Los hijos de los ferroviarios del Cantábrico acudían al Colegio en
el tren. El maquinista, porque los conocía como hijos de sus
compañeros de brigada y también a su cuenta y riesgo frenaba la
unidad en la bajada de la Vega para que los chicos se tirasen a las
fincas para amortiguar el salto. Algún maquinista frenaba junto al
paso a nivel de Pancar y ellos tomaban el atajo por el molino de la
Llavandera para tomar el camino de las Tejeras que enlaza con la
carretera delante mismo de las verjas del Colegio. Traían su comida
en un cesto de mimbres que dejaban en las cocinas para que “El
Coci”, fraile dedicado a las labores de casa y de la huerta, lo
calentase. Por la tarde los dejaban salir como media hora antes para
darles tiempo a bajar a la Estación. Si no llegaban a tiempo se subían en
las inmediaciones de la salida del túnel cuando aún el tren de
vapor no había tomado excesiva velocidad, siempre con la prevención
del maquinista que conocía la costumbre de los asiduos viajeros.

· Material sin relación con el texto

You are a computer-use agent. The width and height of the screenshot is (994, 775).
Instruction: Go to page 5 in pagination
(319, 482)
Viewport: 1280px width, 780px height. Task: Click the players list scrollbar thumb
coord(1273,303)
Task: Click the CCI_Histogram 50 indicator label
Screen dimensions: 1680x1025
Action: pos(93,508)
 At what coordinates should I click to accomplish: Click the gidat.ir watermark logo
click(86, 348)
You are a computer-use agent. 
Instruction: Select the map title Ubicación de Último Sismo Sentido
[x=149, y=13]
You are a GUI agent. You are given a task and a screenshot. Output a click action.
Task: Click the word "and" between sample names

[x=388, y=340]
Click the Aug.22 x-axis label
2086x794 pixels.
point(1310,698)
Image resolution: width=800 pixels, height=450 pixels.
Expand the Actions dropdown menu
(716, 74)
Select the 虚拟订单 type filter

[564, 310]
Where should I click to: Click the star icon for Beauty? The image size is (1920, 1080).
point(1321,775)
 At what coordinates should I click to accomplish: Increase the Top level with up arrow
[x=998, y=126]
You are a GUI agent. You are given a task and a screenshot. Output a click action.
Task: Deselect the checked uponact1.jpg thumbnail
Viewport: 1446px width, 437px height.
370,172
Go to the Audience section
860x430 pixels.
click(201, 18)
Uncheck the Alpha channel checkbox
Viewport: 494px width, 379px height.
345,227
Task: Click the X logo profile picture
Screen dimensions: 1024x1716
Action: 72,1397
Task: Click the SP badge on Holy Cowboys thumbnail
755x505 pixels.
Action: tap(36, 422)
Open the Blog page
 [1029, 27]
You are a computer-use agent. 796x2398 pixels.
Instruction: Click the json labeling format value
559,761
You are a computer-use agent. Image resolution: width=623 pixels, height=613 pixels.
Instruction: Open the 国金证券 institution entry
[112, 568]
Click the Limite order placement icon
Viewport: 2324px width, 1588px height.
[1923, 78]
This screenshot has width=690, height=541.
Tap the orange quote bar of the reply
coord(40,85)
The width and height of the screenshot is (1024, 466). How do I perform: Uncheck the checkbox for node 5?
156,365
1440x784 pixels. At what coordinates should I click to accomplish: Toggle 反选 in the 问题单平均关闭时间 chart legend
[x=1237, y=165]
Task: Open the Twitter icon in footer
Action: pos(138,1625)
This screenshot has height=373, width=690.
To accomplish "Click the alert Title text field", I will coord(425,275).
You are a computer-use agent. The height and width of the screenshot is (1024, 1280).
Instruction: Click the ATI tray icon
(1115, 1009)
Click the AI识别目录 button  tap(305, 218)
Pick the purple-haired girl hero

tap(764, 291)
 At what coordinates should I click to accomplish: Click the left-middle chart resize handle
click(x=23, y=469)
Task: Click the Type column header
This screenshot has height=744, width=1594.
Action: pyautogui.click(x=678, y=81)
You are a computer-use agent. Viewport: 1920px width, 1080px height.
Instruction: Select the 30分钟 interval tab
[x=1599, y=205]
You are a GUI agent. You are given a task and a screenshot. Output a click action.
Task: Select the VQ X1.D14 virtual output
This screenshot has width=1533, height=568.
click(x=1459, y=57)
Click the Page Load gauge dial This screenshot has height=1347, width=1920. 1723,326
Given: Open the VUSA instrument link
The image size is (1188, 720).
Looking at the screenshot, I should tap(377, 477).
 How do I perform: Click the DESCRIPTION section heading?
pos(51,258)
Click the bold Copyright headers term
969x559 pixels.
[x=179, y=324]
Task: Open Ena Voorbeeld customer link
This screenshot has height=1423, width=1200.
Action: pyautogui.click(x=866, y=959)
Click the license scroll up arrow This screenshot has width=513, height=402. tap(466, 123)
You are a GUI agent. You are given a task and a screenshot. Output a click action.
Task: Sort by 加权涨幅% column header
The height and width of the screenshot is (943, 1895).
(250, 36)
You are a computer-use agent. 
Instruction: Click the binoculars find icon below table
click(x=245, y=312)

Justo cuando pasaba por donde el molino de La Vega, los de a pie, lo
estábamos esperando, tenía su belleza verlo asomar por la zanja de
piedra, pasadas las barreras de Pancar y escuchar sus resoplidos
mientras expulsaba volutas de humo negro y nubes de vapor de agua,
como un empedernido fumador. Asomados a las puertas viajaban los
hermanos Mon de Vidiago, Tono y Martín de Pendueles, Piñera de
Bustio, los hermanos Canal de Unquera y otros más de los que ahora
no recuerdo sus nombres. El maquinista, para disuadirnos de que nos
colgásemos de los vagones, abría las toberas del vapor que sirven
para deshelar las vías. Con tal lentitud entraba en el túnel de las
Mestas, que nos podría dar tiempo a subirnos en el vagón de cola y
viajar en él hasta Bolao o el Puente las Harnias, como alguna vez
hicimos para irnos a San Felipe. A su paso, Martín lanzó una patada
al aire y yo que estaba tan cerca le agarré su alpargata y me quedé
sin quererlo con ella en la mano. Sus amenazas e insultos se
perdieron en la negrura del túnel. Le había hecho una buena faena y
me lo imaginaba caminando desde la estación de Pendueles hasta su
casa, a la pata coja, medio descalzo y no sabía cómo se lo tomaría
el lunes siguiente cuando nos encontrásemos en el aula. Éramos
buenos compañeros y recordé cuando le libré del golpe con la señal
del Hno. Félix. No hizo falta que se lo recordara; saqué de mi
maletu su alpargata y se la entregué. El buen humor del que hacía
gala hizo que todo se quedase en una anécdota más que contar de
nuestro paso por el colegio.
Me ha desconcertado un poco el título para después recordar la película "La jauría humana" si bien al final me quedo con una sonrisa. Lo que Qui cuentas, Monchu, es de un tremendo realismo, tanto de esa época, que conozco bien, como de la actualidad, o sea conductas que marcan una especie ¿zoológica?